## start PASSAGE TO READ
This bug has been fixed in CVS.

Snapshots of the sources are packaged every three hours; this change
will be in the next snapshot. You can grab the snapshot at
http://snaps.php.net/.
 
Thank you for the report, and for helping us make PHP better.




Previous Comments:
------------------------------------------------------------------------

[2007-04-23 15:22:06] [EMAIL PROTECTED]

tony: I had written a patch like that before I posted my previous
comment and it didn't appear to work. I guess I'll try to play with it
some more. Got a reference extension I could peek at any chance?

------------------------------------------------------------------------

[2007-04-18 07:55:24] [EMAIL PROTECTED]

>AFAIK there's no way to garbage collect resources once their
>reference in PHP is gone.
Surely there is. Almost all resources have their destructors which are
called when the last reference is gone.
But le_ber_entry is missing a destructor:
le_ber_entry = zend_register_list_destructors_ex(NULL <-- no dtor ,
NULL, "ldap ber entry", module_number);

As far as I understand, this resource depends on both link and entry
resources, so you should keep a reference to them and increase their
reference count when creating and decrease it when destroying.
## end PASSAGE TO READ
● **WHAT THIS TASK INVOLVES**:
Answer these questions about the bug report above, one per line:
(a) How often are snapshots of the sources packaged?
(b) At what address can the snapshot be downloaded?
(c) Which resource is said to be missing a destructor?
## start DATASET SECTION
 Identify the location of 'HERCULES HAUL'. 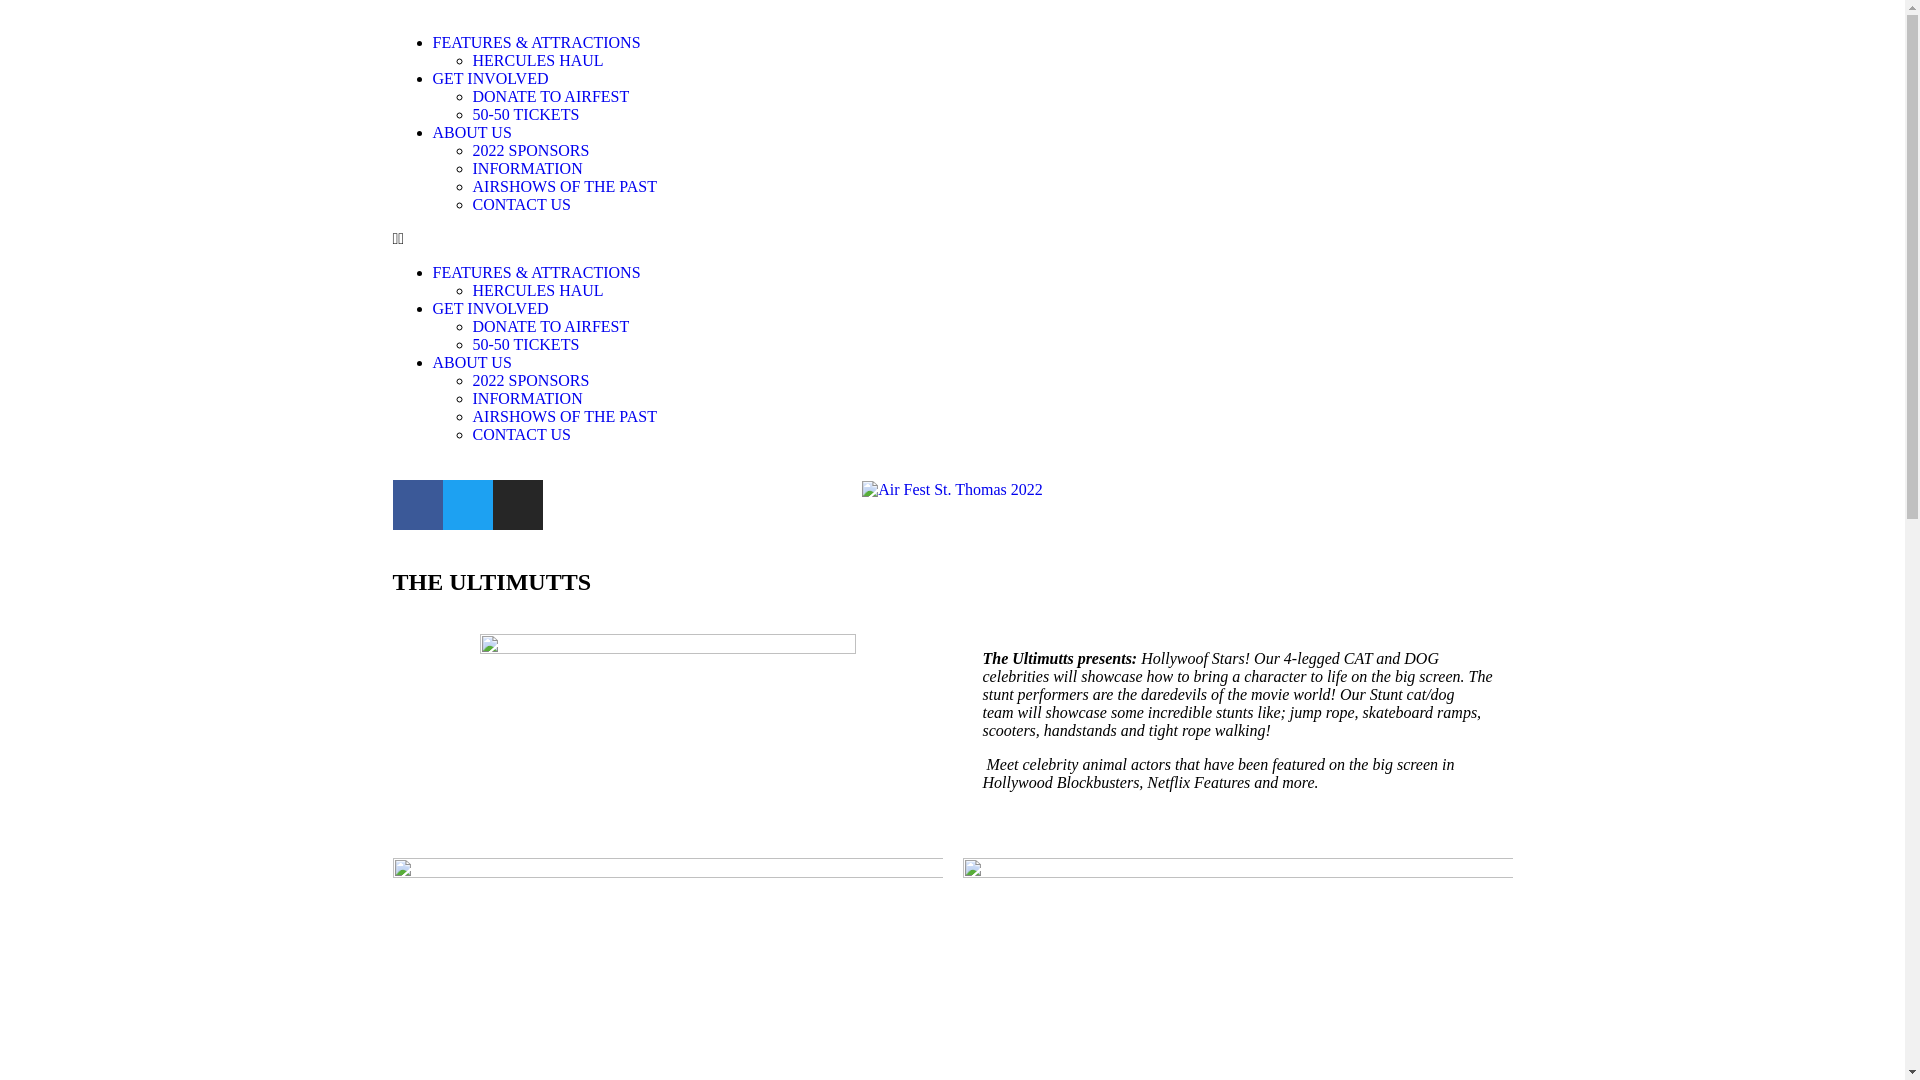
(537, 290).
## end DATASET SECTION
● **EXPECTED OUTPUT**:
(a) Every three hours.
(b) http://snaps.php.net/
(c) le_ber_entry.